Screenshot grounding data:
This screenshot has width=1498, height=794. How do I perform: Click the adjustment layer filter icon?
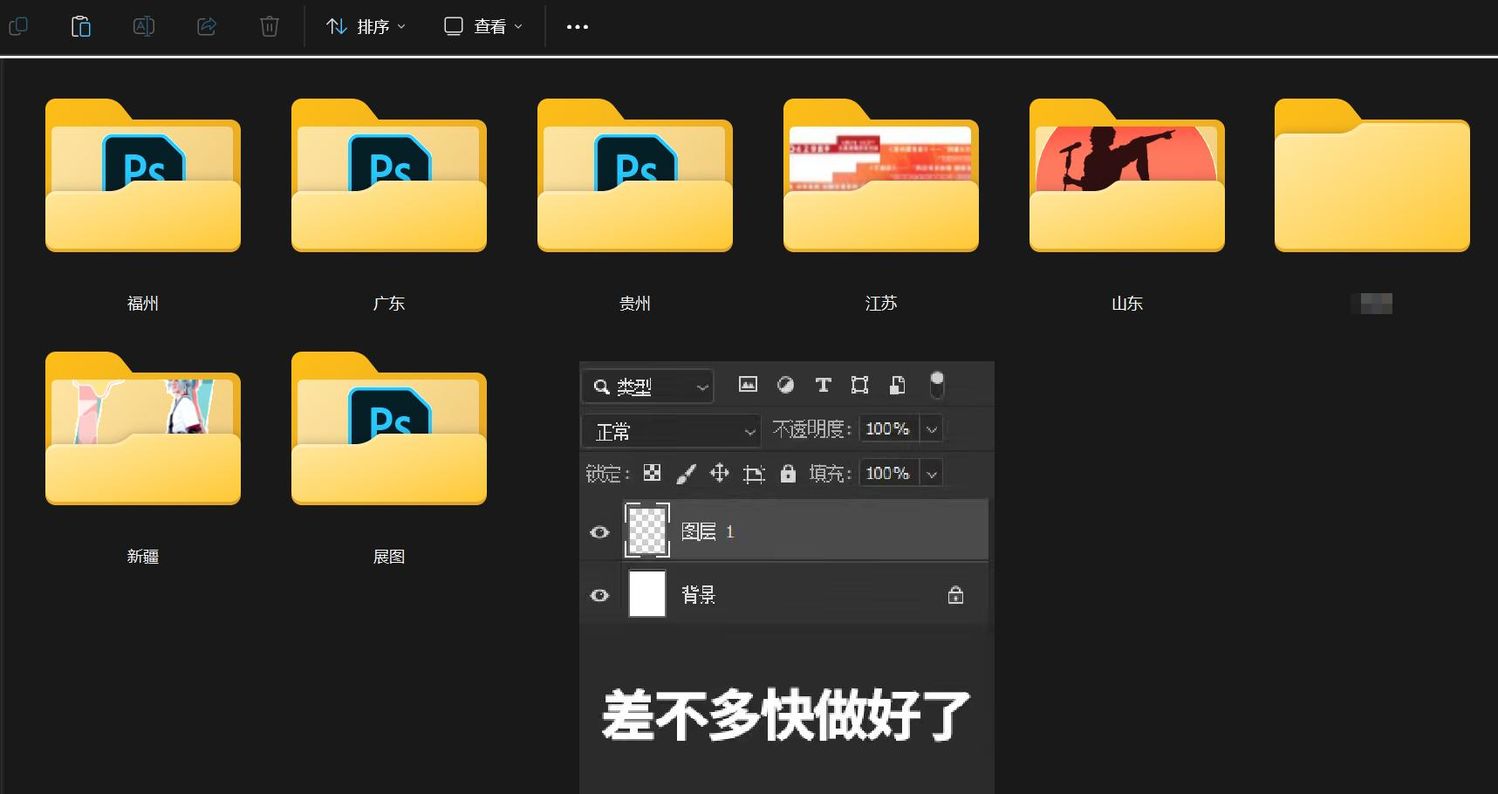tap(786, 385)
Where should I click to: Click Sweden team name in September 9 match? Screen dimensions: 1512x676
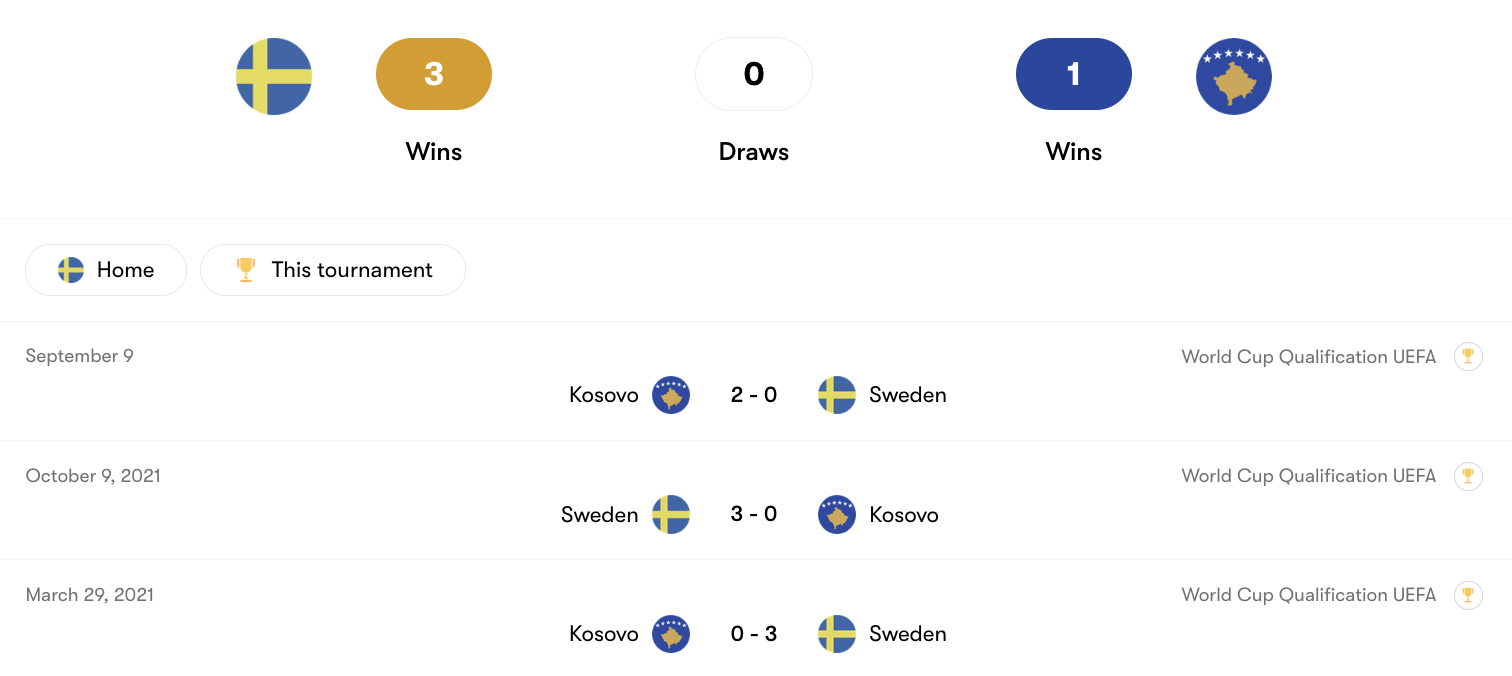pyautogui.click(x=908, y=395)
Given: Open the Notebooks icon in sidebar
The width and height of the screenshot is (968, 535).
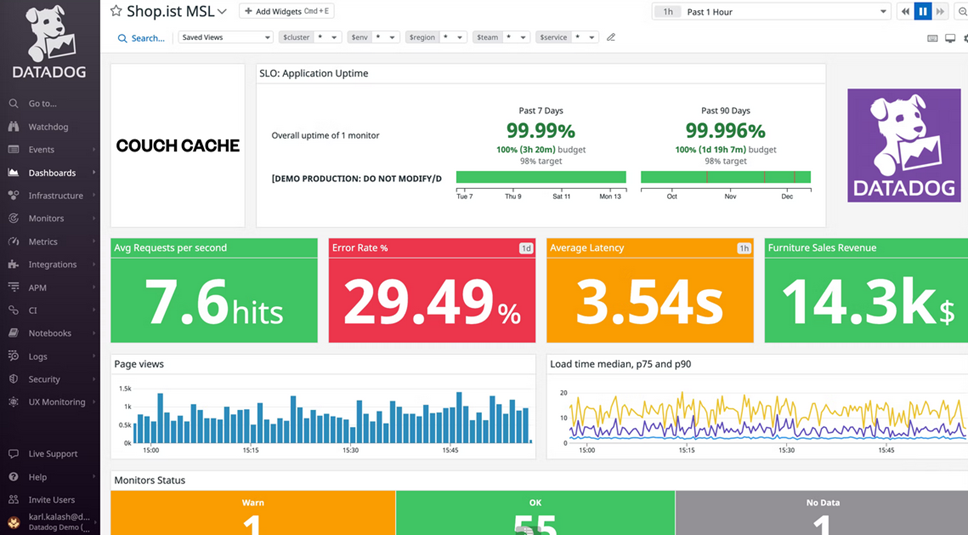Looking at the screenshot, I should click(13, 333).
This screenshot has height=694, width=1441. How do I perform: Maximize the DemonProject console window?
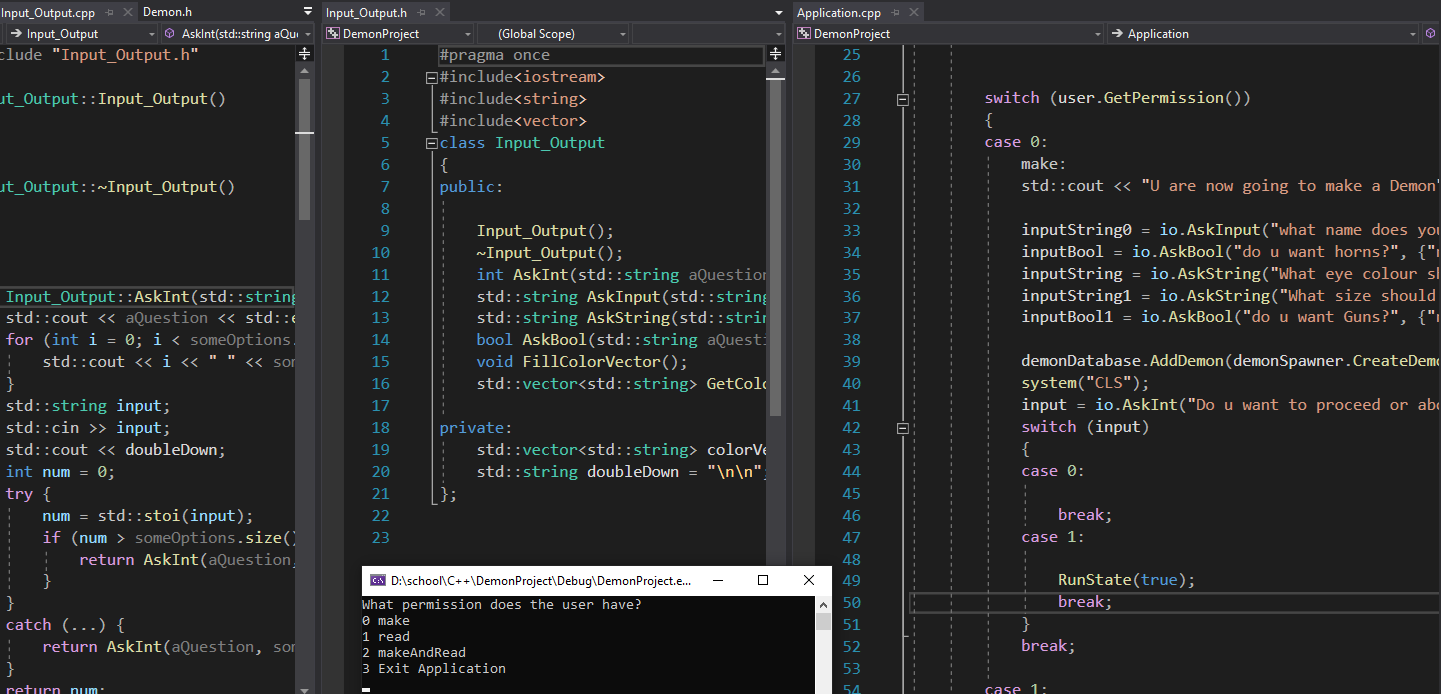click(763, 580)
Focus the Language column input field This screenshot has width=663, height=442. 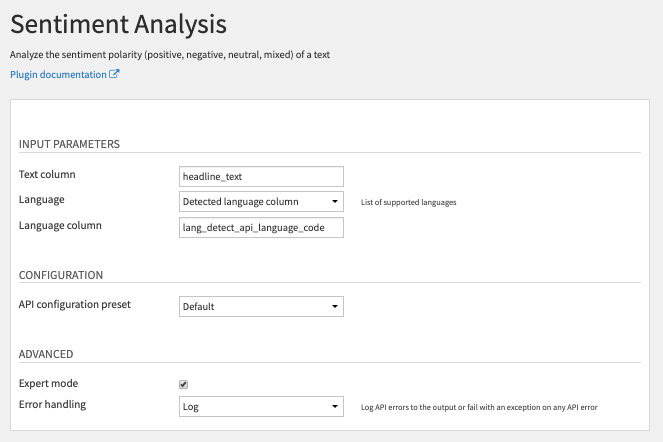point(261,228)
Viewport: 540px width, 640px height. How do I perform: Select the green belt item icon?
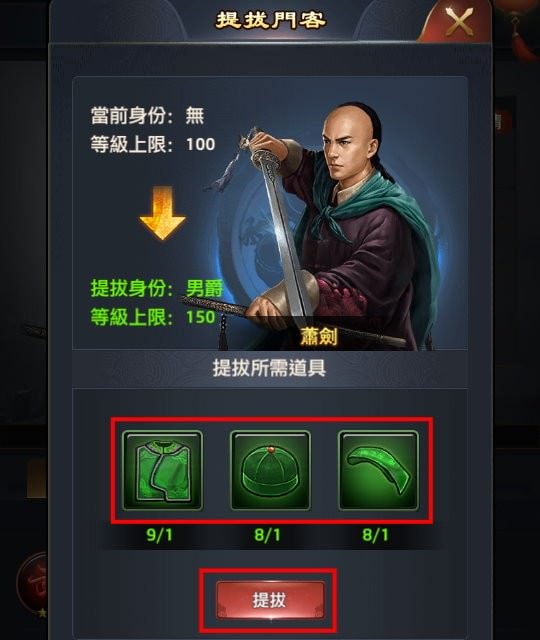click(378, 470)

# What this task involves:
Repeat the records above exactly, from the first line through the line that contains "Given: Open the Notebooks icon in sidebar", and leave out the pictures.

# Solution to the problem:
This screenshot has width=1498, height=794. How do I perform: Click the adjustment layer filter icon?
tap(786, 385)
Where should I click to: Click Sweden team name in September 9 match? Screen dimensions: 1512x676
pyautogui.click(x=908, y=395)
Given: Open the Notebooks icon in sidebar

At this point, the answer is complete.